In an audio recording, USMEF Chairman Mark Jagles, said the U.S. average export value per hog slaughtered in the first quarter of 2014 was more than $60, up 14 percent from a year ago. The average for U.S. beef per head for fed steers and heifers was nearly $225 per head, up 15 percent from a year ago.

“For both beef and pork the export value per head has never been higher than it is today,” Jagles said.

USMEF President Phil Seng said Mexico and Canada have been two of the most consistent markets for U.S. beef exports in the twenty years since the North American Free Trade Agreement (NAFTA). Beef exports are up 11 percent in volume since last year and 9 percent in value which is a “strong accomplishment.”

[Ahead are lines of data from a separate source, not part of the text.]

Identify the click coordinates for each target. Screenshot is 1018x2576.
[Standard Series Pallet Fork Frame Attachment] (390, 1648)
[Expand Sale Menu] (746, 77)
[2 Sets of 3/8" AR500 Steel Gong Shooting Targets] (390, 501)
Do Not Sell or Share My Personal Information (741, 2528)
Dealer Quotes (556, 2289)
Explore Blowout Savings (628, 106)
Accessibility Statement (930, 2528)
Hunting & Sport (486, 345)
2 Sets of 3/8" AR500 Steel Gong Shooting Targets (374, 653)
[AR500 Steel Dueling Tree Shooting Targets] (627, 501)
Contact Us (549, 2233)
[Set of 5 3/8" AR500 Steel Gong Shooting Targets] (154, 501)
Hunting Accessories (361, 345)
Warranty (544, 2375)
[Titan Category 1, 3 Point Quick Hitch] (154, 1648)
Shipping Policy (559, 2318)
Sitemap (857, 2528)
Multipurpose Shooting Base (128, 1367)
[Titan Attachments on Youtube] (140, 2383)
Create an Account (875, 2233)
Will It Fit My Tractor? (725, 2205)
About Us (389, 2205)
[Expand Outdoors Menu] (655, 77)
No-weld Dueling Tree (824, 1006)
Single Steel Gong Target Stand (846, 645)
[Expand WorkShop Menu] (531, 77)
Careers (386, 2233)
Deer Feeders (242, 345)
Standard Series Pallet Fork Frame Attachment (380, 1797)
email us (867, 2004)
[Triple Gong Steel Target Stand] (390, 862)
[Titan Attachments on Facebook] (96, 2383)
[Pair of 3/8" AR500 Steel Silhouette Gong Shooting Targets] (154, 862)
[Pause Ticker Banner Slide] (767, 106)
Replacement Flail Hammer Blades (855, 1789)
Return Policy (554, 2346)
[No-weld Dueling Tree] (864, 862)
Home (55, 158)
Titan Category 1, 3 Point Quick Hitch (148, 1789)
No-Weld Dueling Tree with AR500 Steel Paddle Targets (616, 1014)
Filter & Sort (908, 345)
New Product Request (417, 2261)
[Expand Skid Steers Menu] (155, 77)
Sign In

Seng said the picture is equally as bright with pork which is up 11 percent on volume and 11 percent on value. He also said USMEF is seeing growth in Central and South America, Japan and Asian market. Japan has become the leading beef value market with a 20 percent increase in the fourth quarter.

“I think it’s a testament that when we do trade agreements, and when we do the free trade agreements right, it can be beneficial to the industry long term,” Jagles said.

Chad Russell, USMEF regional director of Mexico, Central America and the Dominican Republic, said all products from cattle of any age can now enter Mexico unrestricted. Russell said U.S. beef imports to Mexico are up 22 percent from March.

Joel Haggard, USMEF senior vice president of Asia Pacific, said the U.S. is expected to enter the Chinese beef market next year where imports increased globally 375 percent from 2012. Haggard said despite EU competition the U.S. has done well in first quarter pork exports to China.

John Brook, USMEF regional director of Europe, Russia and the Middle East, said he does not anticipate any further development in beef exports to Russia. Since February 2013 U.S. beef exports to Russia have been banned due to synthetic hormone use, and Brook said there have been no discussions between the U.S. and Russia to resolve the issue.  

The U.S. is among 12 counties trying to create a free trade zone with 40 percent of the world economy in the Trans-Pacific Partnership (TPP) negotiations, which will meet again in July with a heightened concentration on relations between the U.S. and Japan. Stalemates remain regarding GMO and growth hormone polices. Seng said he expects a meaningful outcome to the beef and pork industries from negotiations.